So, at that moment God gave Adam life of a different kind. You see all the animals had life they walked around but Adam had the breath of God. Adam had a spirit. When God breathed life into Adam, He gave Adam a dimension in which he could commune with God. Adam was made in God’s image with a spirit.

After sin entered the world through Adam, his spirit, while still present, was severely marred do to sin. Everyone since has suffered the effects of sin in the same way. This has greatly diminished the way we can fellowship with God.

Look and see what Jesus does to His disciples…
he breathed on them and said to them, “Receive the Holy Spirit.

Do you see what gift God has given to His followers? The Apostles, through Christ, received the Holy Spirit, which brought life to their spirit. Jesus was beginning the amazing work of reversing the curse and effects of sin.
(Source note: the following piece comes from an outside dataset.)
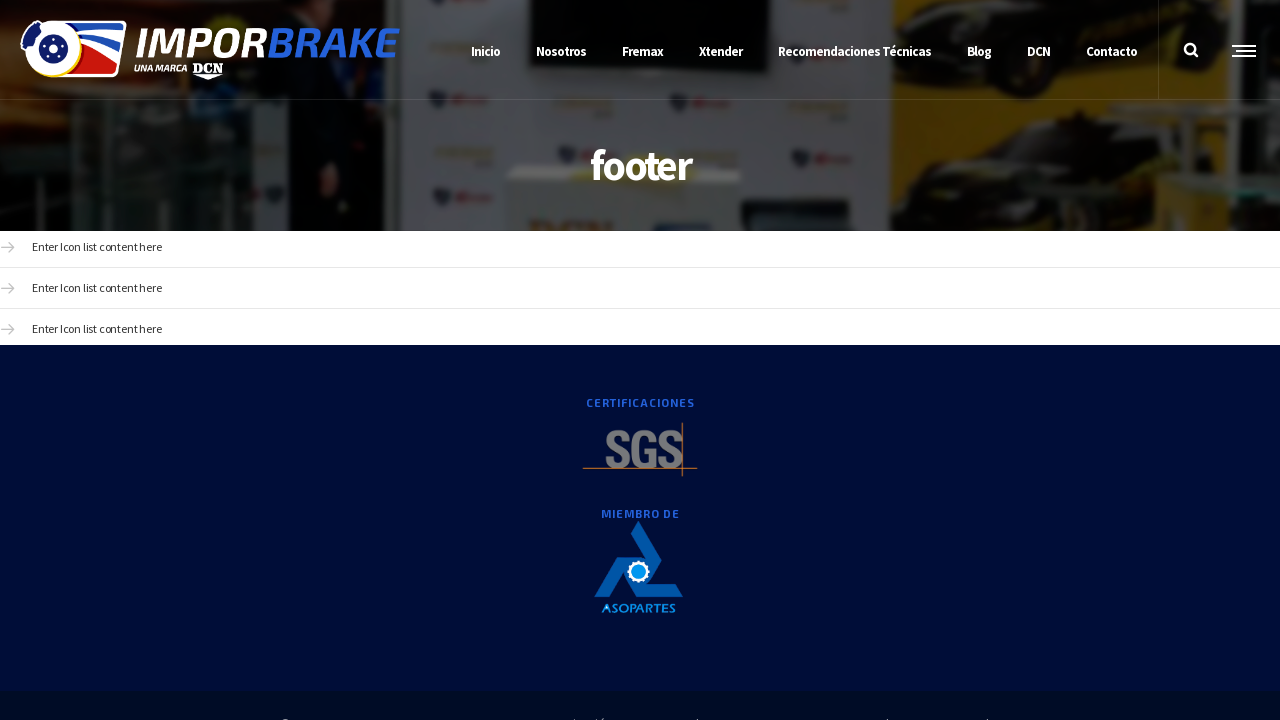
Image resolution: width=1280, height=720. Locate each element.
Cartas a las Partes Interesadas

The Apostles could commune with God; they could understand all that Jesus taught them where before they hardly understood anything. They were alive now.

This day, this amazing day, marked the shift in how God’s people could fellowship with Him.
This is the work of Christ reversing what the work of the first Adam had done. Death comes through Adam but life comes through Jesus Christ.
Romans 5:12 (ESV)

12 Therefore, just as sin came into the world through one man, and death through sin, and so death spread to all men because all sinned—

Romans 5:18–19 (ESV)

18 Therefore, as one trespass led to condemnation for all men, so one act of righteousness leads to justification and life for all men. 19 For as by the one man’s disobedience the many were made sinners, so by the one man’s obedience the many will be made righteous.

We should also see that in this moment the imagery of breath entering dead people should remind us of a famous OT passage.
Ezekiel 37:5 (ESV)

Thus says the Lord God to these bones: Behold, I will cause breath to enter you, and you shall live.

Beloved, through the death and resurrection of Jesus we, as His people, are alive. He has breathed life within us as He’s given each and every believer the gift of the Holy Spirit.

Now we too can truly worship and have real and lasting peace. We meet weekly, on the Lord’s Day to celebrate our eternal rest and our Lord who brought it to us. He has forgiven our sin and has cast them far from us. We live in the days of the King and the days of a New and better Covenant.

Application Questions

How important is corporate worship to you?

Are you ready to worship when you arrive?

What arrangements have you made the day before to prepare yourself and your family for corporate worship on Sunday?

What changes should you make in order to be more prepared to meet on Sunday mornings?